Up@dawn 2.0

Tuesday, November 24, 2015

Life and Language 1/3 (Section #8)

I do not want to spoil my 2nd and 3rd installments, so I will only give a brief background. Ludwig Wittgenstein was probably one of the greatest philosophers of the 20th century. He was born in 1889 to a very wealthy family in the city of Vienna, Austria. In 1908 he went to Manchester University where he started studying aeronautical engineering but that’s also where philosophy of pure mathematics sparked his interest.  He met the German philosopher Gottlob Frege a couple of years later where he advised him to attend Cambridge and study with Bertrand Russell (probably one of his best decisions). Russell stated “…I love him and feel he will solve the problems I am too old to solve”. And boy, was he accurate.

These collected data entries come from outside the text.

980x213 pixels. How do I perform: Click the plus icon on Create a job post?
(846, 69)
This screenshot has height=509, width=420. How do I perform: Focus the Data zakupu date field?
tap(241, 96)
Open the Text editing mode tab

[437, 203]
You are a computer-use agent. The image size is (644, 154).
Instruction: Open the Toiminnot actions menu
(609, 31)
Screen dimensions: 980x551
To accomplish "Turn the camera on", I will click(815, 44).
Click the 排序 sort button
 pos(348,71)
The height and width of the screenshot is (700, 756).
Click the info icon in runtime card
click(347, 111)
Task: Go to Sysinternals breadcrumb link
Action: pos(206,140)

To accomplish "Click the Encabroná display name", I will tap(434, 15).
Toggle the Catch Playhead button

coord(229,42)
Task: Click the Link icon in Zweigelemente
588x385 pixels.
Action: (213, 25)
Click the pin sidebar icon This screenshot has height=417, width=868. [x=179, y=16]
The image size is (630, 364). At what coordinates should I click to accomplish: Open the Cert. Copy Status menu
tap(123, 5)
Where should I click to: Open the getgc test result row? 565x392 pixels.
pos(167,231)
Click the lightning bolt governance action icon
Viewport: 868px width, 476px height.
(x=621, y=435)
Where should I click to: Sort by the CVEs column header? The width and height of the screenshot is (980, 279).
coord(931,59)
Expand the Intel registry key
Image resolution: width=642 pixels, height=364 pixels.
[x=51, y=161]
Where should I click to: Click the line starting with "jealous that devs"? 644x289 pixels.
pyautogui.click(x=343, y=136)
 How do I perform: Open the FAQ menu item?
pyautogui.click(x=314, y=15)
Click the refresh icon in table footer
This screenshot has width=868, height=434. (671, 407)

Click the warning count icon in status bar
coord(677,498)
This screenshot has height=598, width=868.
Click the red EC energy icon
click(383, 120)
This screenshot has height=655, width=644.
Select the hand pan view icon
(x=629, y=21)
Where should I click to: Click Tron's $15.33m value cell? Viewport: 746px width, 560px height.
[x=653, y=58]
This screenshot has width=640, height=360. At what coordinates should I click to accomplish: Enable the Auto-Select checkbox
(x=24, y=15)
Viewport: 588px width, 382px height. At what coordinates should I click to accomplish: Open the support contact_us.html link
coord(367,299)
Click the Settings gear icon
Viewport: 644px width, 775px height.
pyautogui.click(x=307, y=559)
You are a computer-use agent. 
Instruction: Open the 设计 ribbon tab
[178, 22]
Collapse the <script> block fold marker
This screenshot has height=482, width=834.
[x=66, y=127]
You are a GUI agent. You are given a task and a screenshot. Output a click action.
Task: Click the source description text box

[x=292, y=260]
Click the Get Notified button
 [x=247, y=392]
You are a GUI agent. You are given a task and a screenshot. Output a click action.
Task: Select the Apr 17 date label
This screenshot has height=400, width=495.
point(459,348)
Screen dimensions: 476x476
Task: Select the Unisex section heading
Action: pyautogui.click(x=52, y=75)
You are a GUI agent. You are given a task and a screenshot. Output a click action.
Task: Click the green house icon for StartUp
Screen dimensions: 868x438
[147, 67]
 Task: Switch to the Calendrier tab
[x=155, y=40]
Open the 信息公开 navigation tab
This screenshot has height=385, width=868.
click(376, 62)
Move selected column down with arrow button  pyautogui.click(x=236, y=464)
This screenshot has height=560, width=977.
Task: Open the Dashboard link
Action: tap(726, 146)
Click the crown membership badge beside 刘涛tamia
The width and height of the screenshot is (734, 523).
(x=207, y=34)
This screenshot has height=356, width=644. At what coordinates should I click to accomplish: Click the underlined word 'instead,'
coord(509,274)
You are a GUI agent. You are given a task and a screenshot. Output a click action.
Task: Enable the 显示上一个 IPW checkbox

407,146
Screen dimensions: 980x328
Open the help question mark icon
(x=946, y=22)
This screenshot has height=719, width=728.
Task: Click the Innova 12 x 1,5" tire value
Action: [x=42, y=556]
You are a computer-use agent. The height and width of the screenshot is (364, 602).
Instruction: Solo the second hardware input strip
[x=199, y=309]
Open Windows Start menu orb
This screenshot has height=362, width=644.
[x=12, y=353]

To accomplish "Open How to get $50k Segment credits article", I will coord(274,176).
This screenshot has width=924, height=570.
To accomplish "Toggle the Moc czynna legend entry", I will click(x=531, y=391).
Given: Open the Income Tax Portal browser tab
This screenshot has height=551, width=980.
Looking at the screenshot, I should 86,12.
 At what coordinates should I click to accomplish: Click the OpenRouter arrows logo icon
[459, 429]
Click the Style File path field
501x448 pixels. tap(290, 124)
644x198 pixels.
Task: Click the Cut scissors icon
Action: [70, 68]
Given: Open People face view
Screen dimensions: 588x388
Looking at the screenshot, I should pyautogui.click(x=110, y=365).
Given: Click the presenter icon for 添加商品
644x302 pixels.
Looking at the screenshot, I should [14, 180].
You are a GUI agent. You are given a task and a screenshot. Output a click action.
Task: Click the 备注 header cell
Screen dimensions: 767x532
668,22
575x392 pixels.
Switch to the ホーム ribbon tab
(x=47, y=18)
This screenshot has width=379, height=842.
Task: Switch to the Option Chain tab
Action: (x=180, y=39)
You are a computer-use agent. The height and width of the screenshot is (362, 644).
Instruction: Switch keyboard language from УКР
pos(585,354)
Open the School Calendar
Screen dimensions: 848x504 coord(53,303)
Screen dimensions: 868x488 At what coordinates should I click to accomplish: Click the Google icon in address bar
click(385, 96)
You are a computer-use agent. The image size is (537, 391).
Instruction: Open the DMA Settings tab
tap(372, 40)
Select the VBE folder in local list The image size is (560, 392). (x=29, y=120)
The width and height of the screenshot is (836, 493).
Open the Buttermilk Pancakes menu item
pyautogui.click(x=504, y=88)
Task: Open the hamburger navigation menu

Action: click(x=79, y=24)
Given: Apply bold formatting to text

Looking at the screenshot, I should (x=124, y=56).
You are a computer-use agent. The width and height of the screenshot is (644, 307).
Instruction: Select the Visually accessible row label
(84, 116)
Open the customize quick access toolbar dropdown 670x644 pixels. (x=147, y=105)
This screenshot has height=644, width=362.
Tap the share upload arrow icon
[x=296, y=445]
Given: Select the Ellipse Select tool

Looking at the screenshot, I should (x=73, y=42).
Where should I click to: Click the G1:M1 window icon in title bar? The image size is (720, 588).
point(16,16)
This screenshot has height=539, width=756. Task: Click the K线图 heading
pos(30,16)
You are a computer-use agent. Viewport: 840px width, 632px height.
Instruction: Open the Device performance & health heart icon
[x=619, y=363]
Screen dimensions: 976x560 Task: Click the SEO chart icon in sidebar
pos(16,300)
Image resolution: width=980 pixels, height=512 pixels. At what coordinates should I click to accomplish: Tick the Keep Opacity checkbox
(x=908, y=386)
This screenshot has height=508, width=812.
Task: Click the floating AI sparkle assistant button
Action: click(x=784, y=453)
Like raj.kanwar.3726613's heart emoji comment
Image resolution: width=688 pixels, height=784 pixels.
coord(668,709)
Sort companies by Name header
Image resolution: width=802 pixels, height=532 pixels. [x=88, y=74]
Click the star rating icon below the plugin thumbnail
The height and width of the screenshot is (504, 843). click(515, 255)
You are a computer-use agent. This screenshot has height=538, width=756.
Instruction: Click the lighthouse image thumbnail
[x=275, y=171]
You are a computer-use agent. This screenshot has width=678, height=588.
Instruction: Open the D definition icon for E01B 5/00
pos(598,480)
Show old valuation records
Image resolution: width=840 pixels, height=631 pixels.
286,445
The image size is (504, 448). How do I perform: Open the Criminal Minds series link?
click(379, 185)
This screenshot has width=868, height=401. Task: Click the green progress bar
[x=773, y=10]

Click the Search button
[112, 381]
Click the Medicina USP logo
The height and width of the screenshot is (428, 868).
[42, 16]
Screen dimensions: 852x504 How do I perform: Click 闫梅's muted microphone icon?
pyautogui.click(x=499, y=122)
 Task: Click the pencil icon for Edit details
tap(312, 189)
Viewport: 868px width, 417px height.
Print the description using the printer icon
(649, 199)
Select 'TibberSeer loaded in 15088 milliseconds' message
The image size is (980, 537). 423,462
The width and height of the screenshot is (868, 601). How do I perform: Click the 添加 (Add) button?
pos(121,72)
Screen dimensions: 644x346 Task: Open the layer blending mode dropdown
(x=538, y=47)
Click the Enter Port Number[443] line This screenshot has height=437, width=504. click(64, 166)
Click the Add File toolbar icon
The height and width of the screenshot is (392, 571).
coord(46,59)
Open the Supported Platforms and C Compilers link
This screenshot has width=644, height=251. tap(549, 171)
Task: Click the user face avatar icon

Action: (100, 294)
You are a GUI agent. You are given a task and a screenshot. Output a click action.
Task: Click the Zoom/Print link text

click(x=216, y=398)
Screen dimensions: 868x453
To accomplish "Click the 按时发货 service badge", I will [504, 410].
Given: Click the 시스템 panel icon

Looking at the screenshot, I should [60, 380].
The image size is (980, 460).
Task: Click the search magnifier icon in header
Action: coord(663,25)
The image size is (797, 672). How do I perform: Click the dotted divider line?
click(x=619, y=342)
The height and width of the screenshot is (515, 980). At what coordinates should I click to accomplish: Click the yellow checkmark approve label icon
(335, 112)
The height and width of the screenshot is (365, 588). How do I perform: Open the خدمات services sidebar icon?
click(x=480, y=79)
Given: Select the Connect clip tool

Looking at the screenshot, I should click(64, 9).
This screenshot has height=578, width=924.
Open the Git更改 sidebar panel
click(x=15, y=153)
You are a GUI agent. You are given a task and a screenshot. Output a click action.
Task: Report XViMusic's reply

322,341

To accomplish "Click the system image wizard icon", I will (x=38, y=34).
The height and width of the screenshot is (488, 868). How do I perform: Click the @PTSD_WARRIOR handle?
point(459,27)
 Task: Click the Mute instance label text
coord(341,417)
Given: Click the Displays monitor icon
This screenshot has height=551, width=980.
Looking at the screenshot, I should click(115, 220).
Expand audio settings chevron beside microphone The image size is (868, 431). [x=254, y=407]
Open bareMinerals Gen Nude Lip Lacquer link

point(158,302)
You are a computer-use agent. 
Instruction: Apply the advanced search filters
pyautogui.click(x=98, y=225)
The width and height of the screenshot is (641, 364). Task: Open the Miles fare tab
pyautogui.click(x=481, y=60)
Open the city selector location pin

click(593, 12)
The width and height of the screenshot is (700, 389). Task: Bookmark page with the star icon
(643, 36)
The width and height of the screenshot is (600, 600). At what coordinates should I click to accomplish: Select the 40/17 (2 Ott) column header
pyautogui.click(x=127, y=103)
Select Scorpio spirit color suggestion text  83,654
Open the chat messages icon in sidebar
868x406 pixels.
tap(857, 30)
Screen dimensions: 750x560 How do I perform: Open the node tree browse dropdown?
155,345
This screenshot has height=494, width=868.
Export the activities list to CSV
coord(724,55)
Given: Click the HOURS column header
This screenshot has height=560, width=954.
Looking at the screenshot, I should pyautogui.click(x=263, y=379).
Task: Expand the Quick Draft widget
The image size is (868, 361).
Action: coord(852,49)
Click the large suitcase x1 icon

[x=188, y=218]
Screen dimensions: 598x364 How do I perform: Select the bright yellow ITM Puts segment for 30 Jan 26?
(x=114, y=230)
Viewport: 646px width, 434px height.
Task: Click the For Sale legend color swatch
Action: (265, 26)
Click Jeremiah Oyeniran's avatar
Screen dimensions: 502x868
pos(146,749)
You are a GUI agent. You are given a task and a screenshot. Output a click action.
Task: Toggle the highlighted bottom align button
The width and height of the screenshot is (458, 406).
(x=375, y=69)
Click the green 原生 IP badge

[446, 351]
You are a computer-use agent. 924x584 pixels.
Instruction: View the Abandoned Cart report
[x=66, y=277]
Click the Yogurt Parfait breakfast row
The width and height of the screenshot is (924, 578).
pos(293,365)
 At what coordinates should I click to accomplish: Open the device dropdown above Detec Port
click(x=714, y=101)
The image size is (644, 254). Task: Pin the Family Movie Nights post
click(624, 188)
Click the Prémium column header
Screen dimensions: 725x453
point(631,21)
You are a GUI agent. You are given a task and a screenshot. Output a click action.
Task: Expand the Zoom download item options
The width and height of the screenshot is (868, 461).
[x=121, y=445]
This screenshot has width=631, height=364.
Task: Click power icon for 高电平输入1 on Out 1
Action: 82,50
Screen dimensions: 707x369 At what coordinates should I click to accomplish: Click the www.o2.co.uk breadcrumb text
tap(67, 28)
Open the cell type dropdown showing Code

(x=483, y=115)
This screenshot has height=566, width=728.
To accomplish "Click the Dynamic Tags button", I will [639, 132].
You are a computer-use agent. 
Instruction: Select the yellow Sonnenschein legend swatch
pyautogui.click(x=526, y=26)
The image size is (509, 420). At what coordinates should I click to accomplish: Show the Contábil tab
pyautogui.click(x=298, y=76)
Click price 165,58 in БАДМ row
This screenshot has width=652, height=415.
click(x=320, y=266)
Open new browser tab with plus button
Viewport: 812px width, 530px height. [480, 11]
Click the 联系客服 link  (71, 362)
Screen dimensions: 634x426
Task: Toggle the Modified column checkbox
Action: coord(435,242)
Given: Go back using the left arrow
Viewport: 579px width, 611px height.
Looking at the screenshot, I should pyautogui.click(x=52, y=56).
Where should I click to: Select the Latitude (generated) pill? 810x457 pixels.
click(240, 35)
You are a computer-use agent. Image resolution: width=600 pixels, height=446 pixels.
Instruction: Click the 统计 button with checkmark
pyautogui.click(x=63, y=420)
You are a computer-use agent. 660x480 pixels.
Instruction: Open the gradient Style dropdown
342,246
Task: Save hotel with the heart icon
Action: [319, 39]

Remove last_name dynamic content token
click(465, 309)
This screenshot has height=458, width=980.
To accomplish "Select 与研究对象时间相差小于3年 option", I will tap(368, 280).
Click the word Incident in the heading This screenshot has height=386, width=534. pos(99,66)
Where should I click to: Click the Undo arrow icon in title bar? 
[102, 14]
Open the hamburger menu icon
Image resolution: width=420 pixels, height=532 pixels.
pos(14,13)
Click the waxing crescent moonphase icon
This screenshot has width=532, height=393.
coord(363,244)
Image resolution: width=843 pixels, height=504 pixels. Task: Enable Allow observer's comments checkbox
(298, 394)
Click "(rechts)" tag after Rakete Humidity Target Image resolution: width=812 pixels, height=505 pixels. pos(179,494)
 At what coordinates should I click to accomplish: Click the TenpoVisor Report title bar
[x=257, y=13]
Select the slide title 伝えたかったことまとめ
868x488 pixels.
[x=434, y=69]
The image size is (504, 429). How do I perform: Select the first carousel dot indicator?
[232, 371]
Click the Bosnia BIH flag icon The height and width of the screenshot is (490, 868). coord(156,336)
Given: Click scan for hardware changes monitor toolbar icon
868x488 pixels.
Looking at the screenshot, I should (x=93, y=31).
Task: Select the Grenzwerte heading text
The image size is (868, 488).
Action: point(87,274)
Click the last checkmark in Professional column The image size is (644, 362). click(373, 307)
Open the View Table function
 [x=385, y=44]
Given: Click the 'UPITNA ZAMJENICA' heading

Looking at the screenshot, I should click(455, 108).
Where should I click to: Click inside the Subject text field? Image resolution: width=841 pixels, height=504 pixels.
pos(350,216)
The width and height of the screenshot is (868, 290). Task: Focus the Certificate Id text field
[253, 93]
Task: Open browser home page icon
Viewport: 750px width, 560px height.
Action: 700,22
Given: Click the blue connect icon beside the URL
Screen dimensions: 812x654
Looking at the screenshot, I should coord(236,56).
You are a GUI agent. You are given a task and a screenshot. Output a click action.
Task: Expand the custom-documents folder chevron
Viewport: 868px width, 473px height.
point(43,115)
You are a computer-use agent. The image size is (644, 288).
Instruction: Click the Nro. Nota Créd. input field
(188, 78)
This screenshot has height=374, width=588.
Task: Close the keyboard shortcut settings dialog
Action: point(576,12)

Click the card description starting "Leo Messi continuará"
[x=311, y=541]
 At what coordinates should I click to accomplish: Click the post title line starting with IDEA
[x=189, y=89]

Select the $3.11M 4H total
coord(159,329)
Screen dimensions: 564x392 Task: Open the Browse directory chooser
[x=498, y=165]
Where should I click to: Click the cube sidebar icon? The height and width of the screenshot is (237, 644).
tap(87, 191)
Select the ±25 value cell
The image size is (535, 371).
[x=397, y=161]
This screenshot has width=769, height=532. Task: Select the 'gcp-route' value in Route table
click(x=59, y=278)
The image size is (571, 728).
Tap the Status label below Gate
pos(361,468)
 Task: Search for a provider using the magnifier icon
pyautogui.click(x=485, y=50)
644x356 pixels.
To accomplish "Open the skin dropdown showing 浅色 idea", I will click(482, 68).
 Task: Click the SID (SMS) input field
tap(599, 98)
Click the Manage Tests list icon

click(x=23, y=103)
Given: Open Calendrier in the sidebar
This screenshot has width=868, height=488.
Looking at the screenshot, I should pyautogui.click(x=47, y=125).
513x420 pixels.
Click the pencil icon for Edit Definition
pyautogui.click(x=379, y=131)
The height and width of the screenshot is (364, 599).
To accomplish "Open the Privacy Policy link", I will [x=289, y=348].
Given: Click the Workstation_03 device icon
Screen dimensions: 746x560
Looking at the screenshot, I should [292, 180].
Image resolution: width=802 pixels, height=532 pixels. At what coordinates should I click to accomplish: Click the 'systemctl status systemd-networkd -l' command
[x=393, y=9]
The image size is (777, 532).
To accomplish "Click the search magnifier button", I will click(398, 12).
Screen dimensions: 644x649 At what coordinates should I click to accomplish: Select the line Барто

During his short time at Cambridge (1911-1913) Wittgenstein had an intense “relationship” with Russell; they partook in several conversations of philosophy and the foundation of logic. But, for months at a time he would go to Norway to think deeply and privately about philosophical [problems] and work out their solutions. He returned to Austria in 1913 and a few months later joined the Austrian army for WW1 (1914-1918). During the last few months of that war, he was taken captive at a prison camp. This is where the drafts for one of his most known books, Tractatus Logico-Philosophicus, were written. Having feel like all his philosophical issues were solved in that book, in 1920 he took a break from philosophy, gave away his family fortunes, and became an ordinary person. Nine years later he went back to Cambridge to continue his study in philosophy. During the next twenty years Wittgenstein conducted seminars there where he also developed more ideas (most in which he wanted to publish in his second book, Philosophical Investigations. This book included reflections on psychology and mathematics, general skepticism concerning philosophy’s pretensions, as well as the Private Language Argument. Wittgenstein says in Philisophical Investigations, “The words of this language are to refer to what can be known only to the speaker; to his immediate, private, sensations. So another cannot understand the language.”